■ Data to use ■
::::

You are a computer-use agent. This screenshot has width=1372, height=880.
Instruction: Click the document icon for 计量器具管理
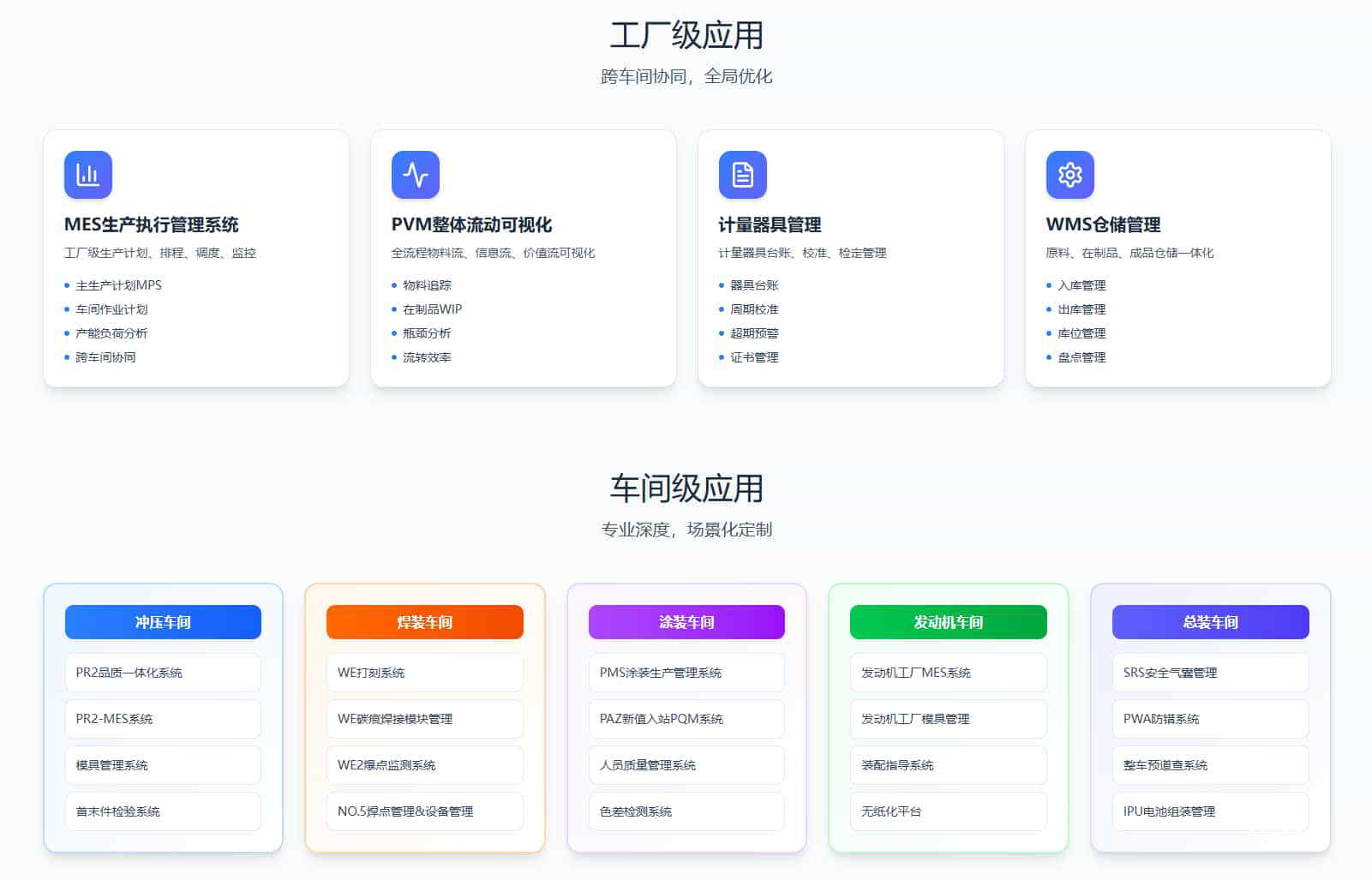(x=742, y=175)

::::

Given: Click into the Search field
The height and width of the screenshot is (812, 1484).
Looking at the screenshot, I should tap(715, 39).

::::

■ What you need to do ■
Render the material from the line with "You are a computer-use" to the line with "(x=742, y=175)", both included, as a Markdown table with the columns Row and Line. Give each line its own numbered row, skip blank lines, and leave the pictures out.

■ Task solution ■
| Row | Line |
|---|---|
| 1 | You are a computer-use agent. This screenshot has width=1372, height=880. |
| 2 | Instruction: Click the document icon for 计量器具管理 |
| 3 | (x=742, y=175) |